# Dataset content start

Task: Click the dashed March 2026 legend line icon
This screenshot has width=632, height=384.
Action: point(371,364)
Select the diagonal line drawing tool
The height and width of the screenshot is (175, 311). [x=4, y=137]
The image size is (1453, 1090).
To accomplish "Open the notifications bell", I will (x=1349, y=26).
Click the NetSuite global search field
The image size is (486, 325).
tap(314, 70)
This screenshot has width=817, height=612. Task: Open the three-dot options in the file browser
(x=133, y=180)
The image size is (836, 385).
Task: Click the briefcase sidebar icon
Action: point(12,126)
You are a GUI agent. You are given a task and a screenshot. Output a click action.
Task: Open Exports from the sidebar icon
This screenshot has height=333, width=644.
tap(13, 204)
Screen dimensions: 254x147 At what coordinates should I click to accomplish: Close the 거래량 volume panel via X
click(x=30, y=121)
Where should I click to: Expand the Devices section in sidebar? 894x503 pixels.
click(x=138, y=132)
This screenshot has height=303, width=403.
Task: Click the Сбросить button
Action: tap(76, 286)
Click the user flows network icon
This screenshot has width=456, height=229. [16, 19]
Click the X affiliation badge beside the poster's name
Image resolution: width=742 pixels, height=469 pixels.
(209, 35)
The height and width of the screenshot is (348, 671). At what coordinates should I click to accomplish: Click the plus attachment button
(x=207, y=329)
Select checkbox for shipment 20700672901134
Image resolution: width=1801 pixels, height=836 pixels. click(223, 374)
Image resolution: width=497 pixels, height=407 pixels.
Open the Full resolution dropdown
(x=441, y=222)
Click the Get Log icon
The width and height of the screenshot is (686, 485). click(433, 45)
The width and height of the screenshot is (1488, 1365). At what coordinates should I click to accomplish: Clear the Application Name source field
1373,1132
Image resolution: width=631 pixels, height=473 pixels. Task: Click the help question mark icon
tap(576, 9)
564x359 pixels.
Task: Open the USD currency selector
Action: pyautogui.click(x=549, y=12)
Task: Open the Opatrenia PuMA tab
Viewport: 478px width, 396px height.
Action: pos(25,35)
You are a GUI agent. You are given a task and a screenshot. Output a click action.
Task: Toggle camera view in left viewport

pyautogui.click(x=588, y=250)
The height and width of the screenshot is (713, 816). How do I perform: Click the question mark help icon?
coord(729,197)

# Dataset content end

Set task: Rewrite everything from the line containing "Image resolution: width=497" down to the end of the data, replacing "icon" with "button" and leaving all else unchanged.

Solution:
Image resolution: width=497 pixels, height=407 pixels.
Open the Full resolution dropdown
(x=441, y=222)
Click the Get Log button
The width and height of the screenshot is (686, 485). click(433, 45)
The width and height of the screenshot is (1488, 1365). At what coordinates should I click to accomplish: Clear the Application Name source field
1373,1132
Image resolution: width=631 pixels, height=473 pixels. Task: Click the help question mark button
tap(576, 9)
564x359 pixels.
Task: Open the USD currency selector
Action: pyautogui.click(x=549, y=12)
Task: Open the Opatrenia PuMA tab
Viewport: 478px width, 396px height.
Action: pos(25,35)
You are a GUI agent. You are given a task and a screenshot. Output a click action.
Task: Toggle camera view in left viewport

pyautogui.click(x=588, y=250)
The height and width of the screenshot is (713, 816). How do I perform: Click the question mark help button?
coord(729,197)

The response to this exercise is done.